── Document excerpt

Introducing CLAIV Memory V5
LLM-curated fact extraction, tiered memory, and synthesized recall answers.
Today we are shipping CLAIV Memory V5, the most significant architecture change since our first public release. V5 replaces the single-pass extraction pipeline with a two-phase LLM curation system, introduces tiered memory storage, and adds evidence-backed facts with character-exact source quotes. Every decision in V5 was driven by one principle: deterministic over probabilistic, structured facts over raw chunks, explainable over black-box.
Two-Phase LLM Curation
Earlier versions of CLAIV ran a single LLM pass over each conversation turn, extracting facts in one shot. This worked for simple exchanges but struggled with nuance. A user might say “I used to live in Berlin but moved to London last year” and the old pipeline would store both cities as current residences.
V5 splits extraction into two distinct phases. Phase one: Extract. The LLM reads the raw conversation and produces candidate facts as subject-relation-object triples. Each triple carries the exact character offsets from the source text so every fact is traceable back to the words that produced it. Phase two: Curate. A second LLM pass reviews the candidate facts against the existing memory graph. It resolves contradictions, merges duplicates, and marks superseded facts with temporal metadata. The result is a clean, deduplicated set of facts where every change is tracked.

────

Activity A |
In the CLAIV Memory V5 announcement, what three things does the second LLM pass do during the Curate phase?
Activity B |
Rewrite the passage of the CLAIV Memory V5 announcement starting at "Today we are" and ending at "as current residences.", with "Berlin" changed to "Munich".
Activity C |
Write the next part of the CLAIV Memory V5 announcement, picking up after its last sentence.

── Recorded information

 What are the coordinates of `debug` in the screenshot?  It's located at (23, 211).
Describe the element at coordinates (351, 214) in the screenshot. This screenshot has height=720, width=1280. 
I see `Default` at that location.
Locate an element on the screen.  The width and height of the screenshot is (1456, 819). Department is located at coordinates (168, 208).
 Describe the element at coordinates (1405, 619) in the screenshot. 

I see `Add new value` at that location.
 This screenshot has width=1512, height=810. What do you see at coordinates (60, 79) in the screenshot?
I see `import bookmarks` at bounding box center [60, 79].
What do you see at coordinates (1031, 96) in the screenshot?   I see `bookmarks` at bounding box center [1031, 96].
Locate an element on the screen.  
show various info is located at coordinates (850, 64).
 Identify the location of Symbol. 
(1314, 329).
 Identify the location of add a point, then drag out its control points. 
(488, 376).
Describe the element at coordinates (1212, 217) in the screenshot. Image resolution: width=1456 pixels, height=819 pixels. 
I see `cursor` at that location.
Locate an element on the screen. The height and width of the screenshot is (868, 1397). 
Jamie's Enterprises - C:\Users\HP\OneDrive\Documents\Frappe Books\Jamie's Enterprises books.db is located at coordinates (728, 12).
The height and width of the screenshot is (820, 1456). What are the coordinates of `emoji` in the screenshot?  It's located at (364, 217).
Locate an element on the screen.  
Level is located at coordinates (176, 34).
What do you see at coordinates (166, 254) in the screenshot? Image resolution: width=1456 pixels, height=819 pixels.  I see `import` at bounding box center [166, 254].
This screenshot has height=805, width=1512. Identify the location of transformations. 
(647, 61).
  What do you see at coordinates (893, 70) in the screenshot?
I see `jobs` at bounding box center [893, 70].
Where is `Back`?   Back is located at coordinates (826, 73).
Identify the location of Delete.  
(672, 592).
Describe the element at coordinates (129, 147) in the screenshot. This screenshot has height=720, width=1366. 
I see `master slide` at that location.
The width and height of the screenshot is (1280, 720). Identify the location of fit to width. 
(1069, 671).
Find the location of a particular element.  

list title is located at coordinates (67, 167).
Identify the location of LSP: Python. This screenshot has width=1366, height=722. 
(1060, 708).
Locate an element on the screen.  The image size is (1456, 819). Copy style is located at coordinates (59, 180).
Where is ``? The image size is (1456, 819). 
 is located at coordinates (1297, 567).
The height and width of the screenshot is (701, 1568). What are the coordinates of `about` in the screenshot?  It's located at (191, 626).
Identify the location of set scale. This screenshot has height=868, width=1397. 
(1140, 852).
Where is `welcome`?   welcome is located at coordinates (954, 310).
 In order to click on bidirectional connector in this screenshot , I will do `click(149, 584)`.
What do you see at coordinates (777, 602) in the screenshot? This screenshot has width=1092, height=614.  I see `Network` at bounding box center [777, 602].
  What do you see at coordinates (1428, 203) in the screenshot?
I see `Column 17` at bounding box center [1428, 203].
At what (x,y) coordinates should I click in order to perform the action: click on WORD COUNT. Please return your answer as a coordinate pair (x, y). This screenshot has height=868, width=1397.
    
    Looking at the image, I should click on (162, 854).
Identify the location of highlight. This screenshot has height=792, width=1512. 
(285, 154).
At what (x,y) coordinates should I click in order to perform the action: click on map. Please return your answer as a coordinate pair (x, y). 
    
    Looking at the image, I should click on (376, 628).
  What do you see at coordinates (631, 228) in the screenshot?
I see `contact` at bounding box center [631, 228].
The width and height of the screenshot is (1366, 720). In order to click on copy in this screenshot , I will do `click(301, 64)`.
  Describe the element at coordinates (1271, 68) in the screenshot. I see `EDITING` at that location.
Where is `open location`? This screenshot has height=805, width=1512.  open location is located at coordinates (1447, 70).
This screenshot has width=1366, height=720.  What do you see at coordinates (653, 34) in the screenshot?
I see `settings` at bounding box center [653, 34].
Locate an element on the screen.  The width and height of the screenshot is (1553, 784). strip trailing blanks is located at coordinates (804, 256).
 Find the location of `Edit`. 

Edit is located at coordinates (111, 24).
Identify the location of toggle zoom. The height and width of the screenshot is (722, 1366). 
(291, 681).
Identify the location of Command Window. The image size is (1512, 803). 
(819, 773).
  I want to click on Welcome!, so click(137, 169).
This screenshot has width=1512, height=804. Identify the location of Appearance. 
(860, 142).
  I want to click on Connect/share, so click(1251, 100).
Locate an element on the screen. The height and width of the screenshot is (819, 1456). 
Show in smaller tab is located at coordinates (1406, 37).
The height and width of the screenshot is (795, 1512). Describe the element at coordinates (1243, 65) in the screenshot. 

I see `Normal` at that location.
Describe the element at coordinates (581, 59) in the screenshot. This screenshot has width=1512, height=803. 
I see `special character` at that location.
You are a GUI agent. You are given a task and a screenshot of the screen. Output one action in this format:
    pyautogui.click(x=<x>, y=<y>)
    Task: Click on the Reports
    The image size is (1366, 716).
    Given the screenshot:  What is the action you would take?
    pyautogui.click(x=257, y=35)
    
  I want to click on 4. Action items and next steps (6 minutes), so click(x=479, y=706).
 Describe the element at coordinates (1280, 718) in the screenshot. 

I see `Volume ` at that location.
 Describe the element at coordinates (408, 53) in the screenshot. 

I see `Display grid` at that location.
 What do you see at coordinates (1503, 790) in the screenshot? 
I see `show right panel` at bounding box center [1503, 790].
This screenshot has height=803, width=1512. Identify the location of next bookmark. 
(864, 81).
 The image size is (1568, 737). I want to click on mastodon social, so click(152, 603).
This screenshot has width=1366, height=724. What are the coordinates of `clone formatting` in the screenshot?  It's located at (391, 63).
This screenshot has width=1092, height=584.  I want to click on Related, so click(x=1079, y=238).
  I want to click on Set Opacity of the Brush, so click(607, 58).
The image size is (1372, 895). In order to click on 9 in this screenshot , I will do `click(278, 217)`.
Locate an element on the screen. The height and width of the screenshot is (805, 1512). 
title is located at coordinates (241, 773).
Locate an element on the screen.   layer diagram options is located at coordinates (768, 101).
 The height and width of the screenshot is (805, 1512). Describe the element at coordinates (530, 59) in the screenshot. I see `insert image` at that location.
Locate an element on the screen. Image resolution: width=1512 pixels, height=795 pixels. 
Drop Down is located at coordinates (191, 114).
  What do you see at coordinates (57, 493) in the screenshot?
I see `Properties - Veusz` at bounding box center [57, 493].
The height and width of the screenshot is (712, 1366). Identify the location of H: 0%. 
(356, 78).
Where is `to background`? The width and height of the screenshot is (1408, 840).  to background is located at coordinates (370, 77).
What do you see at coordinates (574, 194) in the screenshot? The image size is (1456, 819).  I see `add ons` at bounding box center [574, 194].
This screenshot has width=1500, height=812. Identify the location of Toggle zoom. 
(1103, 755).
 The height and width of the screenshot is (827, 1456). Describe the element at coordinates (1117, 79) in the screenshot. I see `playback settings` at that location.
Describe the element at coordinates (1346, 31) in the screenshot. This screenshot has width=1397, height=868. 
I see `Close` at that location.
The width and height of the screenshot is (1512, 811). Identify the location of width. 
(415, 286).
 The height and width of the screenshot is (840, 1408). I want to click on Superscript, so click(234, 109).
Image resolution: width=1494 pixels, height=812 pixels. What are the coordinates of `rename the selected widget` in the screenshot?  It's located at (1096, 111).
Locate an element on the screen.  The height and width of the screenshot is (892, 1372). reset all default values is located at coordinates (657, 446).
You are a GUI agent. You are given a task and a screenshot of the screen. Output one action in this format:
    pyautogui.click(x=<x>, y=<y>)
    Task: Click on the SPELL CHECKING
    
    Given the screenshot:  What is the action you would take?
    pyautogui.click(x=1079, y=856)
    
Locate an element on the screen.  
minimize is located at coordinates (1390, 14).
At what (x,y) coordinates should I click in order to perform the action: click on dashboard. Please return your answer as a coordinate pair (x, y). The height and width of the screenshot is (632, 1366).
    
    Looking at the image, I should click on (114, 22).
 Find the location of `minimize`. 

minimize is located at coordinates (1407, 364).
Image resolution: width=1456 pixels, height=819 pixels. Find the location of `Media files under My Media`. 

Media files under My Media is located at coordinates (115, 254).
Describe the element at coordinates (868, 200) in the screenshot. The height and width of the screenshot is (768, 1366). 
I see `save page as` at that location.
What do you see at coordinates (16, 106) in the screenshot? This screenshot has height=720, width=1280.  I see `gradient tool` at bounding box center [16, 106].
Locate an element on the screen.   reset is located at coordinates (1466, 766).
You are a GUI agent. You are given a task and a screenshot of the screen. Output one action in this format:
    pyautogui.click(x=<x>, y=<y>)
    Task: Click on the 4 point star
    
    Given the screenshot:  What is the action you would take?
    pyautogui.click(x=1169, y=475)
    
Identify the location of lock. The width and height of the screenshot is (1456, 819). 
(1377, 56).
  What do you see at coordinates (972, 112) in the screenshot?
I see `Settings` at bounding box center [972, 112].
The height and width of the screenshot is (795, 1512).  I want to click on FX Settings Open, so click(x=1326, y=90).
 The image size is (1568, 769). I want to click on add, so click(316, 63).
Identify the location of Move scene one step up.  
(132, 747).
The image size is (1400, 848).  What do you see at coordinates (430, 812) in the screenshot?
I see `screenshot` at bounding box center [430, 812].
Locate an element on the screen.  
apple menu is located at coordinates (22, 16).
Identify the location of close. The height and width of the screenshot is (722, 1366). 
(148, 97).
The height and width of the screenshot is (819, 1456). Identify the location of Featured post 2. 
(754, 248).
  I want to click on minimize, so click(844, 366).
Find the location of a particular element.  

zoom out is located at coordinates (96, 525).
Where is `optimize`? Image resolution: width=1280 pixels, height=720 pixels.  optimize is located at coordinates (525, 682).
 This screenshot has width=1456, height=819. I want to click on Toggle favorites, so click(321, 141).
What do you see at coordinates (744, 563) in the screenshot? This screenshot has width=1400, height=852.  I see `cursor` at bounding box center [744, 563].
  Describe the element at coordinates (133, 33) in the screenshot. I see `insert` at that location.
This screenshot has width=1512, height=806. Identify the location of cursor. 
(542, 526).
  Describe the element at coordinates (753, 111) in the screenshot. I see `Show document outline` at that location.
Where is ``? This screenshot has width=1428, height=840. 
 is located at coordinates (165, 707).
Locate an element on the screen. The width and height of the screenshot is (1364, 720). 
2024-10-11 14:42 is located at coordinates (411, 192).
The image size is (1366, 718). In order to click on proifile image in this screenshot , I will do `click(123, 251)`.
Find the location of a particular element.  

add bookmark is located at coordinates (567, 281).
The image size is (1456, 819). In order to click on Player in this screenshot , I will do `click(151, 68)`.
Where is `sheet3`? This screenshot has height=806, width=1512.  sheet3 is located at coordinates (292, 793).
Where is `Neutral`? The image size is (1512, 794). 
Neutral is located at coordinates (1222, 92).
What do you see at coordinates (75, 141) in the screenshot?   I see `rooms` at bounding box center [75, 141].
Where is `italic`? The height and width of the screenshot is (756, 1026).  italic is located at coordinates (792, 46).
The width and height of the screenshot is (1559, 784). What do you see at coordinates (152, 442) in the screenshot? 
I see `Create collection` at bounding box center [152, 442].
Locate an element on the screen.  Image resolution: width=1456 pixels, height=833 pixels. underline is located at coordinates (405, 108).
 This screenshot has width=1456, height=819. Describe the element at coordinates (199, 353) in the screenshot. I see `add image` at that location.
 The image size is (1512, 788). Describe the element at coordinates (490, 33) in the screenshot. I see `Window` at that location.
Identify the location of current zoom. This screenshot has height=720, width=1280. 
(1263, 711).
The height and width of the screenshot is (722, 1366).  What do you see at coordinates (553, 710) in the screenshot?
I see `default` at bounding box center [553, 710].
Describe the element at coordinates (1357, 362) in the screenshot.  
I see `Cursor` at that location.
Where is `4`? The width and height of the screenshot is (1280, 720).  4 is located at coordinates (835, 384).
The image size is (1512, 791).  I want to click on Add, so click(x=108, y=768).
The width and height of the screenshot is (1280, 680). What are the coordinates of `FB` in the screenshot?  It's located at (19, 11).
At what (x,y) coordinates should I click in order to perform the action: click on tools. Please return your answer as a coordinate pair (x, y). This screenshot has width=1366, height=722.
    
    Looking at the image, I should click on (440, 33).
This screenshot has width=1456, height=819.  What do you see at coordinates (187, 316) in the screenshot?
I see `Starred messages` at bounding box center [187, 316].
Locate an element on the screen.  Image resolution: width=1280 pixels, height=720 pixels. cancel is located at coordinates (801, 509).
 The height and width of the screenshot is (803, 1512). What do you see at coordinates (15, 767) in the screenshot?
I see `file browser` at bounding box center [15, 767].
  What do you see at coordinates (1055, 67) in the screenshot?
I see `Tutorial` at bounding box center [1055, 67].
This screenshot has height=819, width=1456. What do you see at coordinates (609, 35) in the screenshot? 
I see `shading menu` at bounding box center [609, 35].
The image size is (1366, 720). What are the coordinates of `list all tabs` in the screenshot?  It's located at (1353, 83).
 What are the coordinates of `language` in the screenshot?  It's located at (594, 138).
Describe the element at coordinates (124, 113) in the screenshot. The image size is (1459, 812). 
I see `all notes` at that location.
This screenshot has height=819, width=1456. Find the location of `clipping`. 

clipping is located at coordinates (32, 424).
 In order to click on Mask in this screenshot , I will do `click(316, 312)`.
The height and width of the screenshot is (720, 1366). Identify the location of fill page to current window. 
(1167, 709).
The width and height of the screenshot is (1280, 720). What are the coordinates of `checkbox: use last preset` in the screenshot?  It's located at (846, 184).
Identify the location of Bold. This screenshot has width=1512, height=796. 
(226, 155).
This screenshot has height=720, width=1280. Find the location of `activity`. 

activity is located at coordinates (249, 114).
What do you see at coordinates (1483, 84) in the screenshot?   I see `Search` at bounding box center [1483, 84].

────

Answer A |
1. Resolves contradictions
2. Merges duplicates
3. Marks superseded facts with temporal metadata

Answer B |
Today we are shipping CLAIV Memory V5, the most significant architecture change since our first public release. V5 replaces the single-pass extraction pipeline with a two-phase LLM curation system, introduces tiered memory storage, and adds evidence-backed facts with character-exact source quotes. Every decision in V5 was driven by one principle: deterministic over probabilistic, structured facts over raw chunks, explainable over black-box.
Two-Phase LLM Curation
Earlier versions of CLAIV ran a single LLM pass over each conversation turn, extracting facts in one shot. This worked for simple exchanges but struggled with nuance. A user might say “I used to live in Munich but moved to London last year” and the old pipeline would store both cities as current residences.

Answer C |
Tiered Memory Architecture
Not all facts are equally important. A user’s name matters more than the color of shirt they mentioned wearing last Tuesday. V5 introduces three memory tiers:
- Hot memory — Core identity facts, active preferences, and recent context. Always included in recall responses. Kept in fast storage for sub-50ms retrieval.
- Warm memory — Historical facts, past preferences, and contextual details. Included when token budget allows and relevance score is high enough.
- Cold memory — Archived facts that have been superseded or are rarely accessed. Retained for audit trails and temporal queries but excluded from default recall.
The tier assignment happens automatically during the curation phase. Developers can override tiers via the API, but the defaults are designed to work without manual intervention.
Evidence-Backed Facts
Every fact in V5 carries an evidence span: the exact substring from the original conversation that produced it, along with character-level start and end offsets. When your application surfaces a fact to an end user, you can show them exactly where it came from. This is not just a debugging convenience—it is a compliance requirement for many regulated industries.
Evidence spans also power CLAIV’s conflict resolution. When two facts contradict each other, the system can present both facts alongside their source quotes, letting downstream applications or human reviewers decide which to trust.
Temporal Change Tracking
V5 treats facts as evolving entities rather than static records. When a user’s preference changes—say they switch from preferring email to preferring Slack—the old fact is not deleted. It is marked as superseded with a timestamp and a reference to the new fact. This creates a full temporal graph: you can query what was true at any point in time, not just what is true now.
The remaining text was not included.